What are the 7 Pillars of Digital Leadership and how did you come up with them?
They are the essential elements that all leaders have to address in their respective positions. When I embraced social media, I discovered ways I could become more effective and efficient at what I already do. The pillars are the foundational elements: Communication, public relations, branding, professional growth, student learning and achievement, learning spaces and environments, and opportunity.
As I was figuring out social media, I realized that the outcomes were much more profound when I used the tools of the digital age to do tasks that align with the pillars.
Take communication, for instance. No one’s going to websites. Newsletters don’t have an impact. Social media, Facebook, Twitter, and Instagram all allow us to get out information in real time and meet our stakeholders where they’re at.
Public relations: I’ve become the storyteller-in-chief. There are so many tools that allow us to perform that role: blogs, Twitter, Facebook, YouTube, Instagram. Social media allows us to become our own PR agents and we can tell an accurate story of what’s happening and of student achievements—all those issues that the mainstream media doesn’t pay much attention to.
Branding: When you use social media to form a foundation for positive PR, you create a brand presence. It encapsulates your vision, your mission, and your values—and all of that resonates with your stakeholders. When people visit our school, they know we’re about innovation—innovative practices, interesting extracurricular activities—because that’s what the brand now conveys.

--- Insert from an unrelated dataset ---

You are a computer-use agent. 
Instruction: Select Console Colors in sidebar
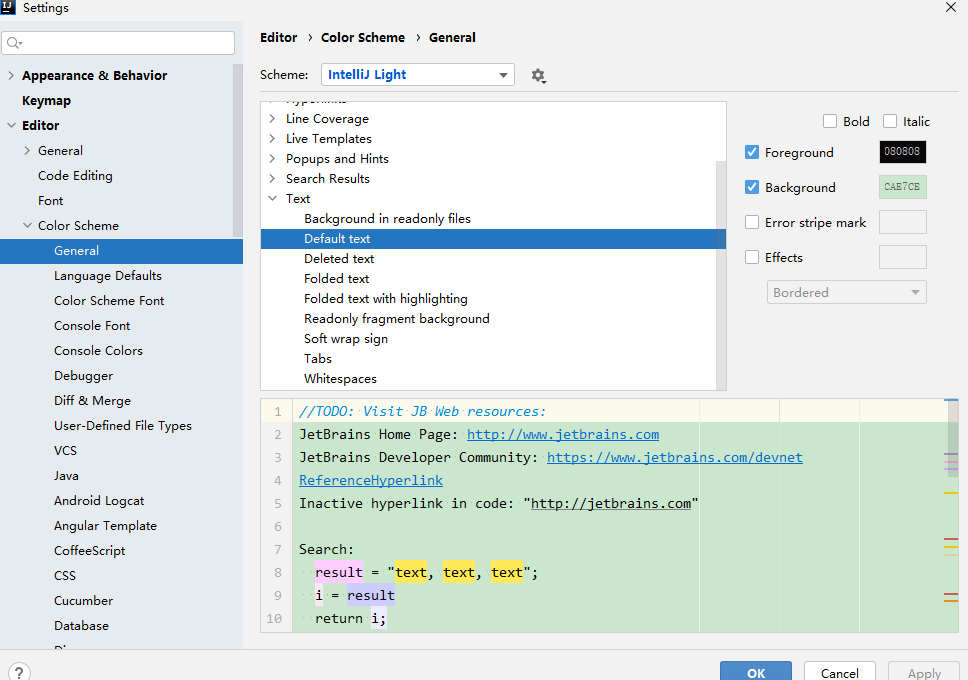pos(98,351)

Professional growth: Social media lets us connect with anyone, anytime, anywhere, and engage in conversations that ultimately lead to improvement of our professional practice. The ideas I’ve implemented at New Milford are ideas I’ve come across via social media. We’re no longer a silo of information on this isolated island. We’ve learned that we must make education relevant, meaningful, applicable, and authentic for our students. Over the past five years, this pillar has driven us to transform teaching and learning practices.
Student learning and achievement: Once we have the foundation, we ask what tool might be used to enhance the learning outcome. The technology is not meant to drive instruction, it is meant to support and enhance learning. By giving students choice and ownership, we’ve created a school that works better for our kids.

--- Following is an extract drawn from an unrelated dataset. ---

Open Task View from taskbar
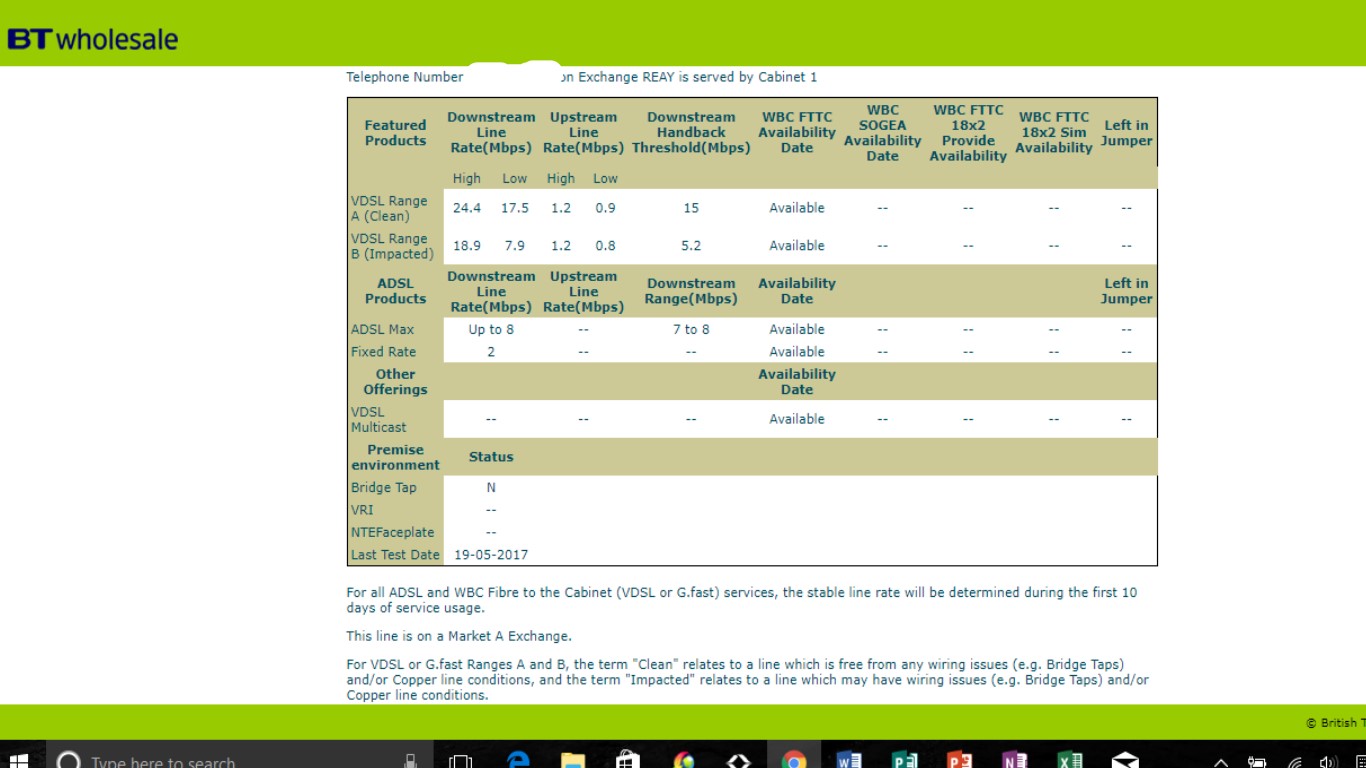Image resolution: width=1366 pixels, height=768 pixels. click(x=460, y=760)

Environment: We’ve created a school that functions like the real world. We want students to feel like they’re walking into a Starbucks, or the mall, where they go into our “maker space” and tinker, where there are charging stations in all common areas. We were among the first schools in New Jersey to go BYOD four years ago. Before, there was a disconnect when students entered school [because students couldn’t use their devices]. It’s the opposite of the real world. We’ve tried to create a school that mirrors the real world as much as possible while giving students opportunities to learn.
Opportunities: When you start sharing your stories on social media, people take notice. Our brand attracts stakeholder groups from all over the country who want to partner with us. It’s been an unprecedented opportunity for our kids—free technology, learning experiences that cost us nothing. We’ve been focused on the same outcomes as every other school. The pillars let us enhance the outcomes.
We’re raising a generation of kids who grew up with social media. How is that going to change the business world when they become employees?
It’s going to be a nightmare if we don’t teach students how to be responsible and to leave positive digital footprints. Our schools are failing students by not educating them on how to use social media to enhance learning, increase productivity, and conduct better research.
We have to prepare students for a world where social media has become an embedded component of almost every business model. They will need diverse skill sets to be successful in jobs that haven’t even been created yet.
As a school, we need to give the kids a conceptual framework for how they can harness and leverage social media, not just as students, but as adults who are components of society. There’s a big difference between using social media and using it effectively to do real-world work. We’re empowering kids to make great choices and showcase what they can do with these tools, so when they interview or get that job they’ll be successful.
What changes do you think we should make in public education to better prepare kids for the workforce?
We need to stop focusing on standardization. The workforce is not standardized. There are no standardized tests that determine the success of employees. From the ground up, we need to give our kids the essential skills that will allow them to not only be successful, but to outperform their peers in every other country around the globe.
We need to be developing schools that focus on creativity, collaboration, communication, critical thinking, problem solving, digital media literacy, global awareness, digital citizenship/responsibility, and entrepreneurship. If kids are mastering those skills, they will not only succeed at every standardized test thrown at them, they will also succeed on the most difficult test they will ever take, which is life.
Students need to have unique abilities that are going to prepare them for a frenetic world where there are no real rules, no framework or map. Schools are so scripted, so based on compliancy. We are still working to sustain a century-old model that prepares students for a world that no longer exists. We need to flip that and create a messy, creative learning environment where kids are allowed to fail. The lesson they learn from failure is how to arrive at the right answer, how to solve that problem, how to deal with pressure, how to collaborate/communicate with their peers to solve real-world problems.
That’s where the biggest change has to happen. Let’s create schools that mirror the real world. If we can do that, then we’ll be doing a service to our kids.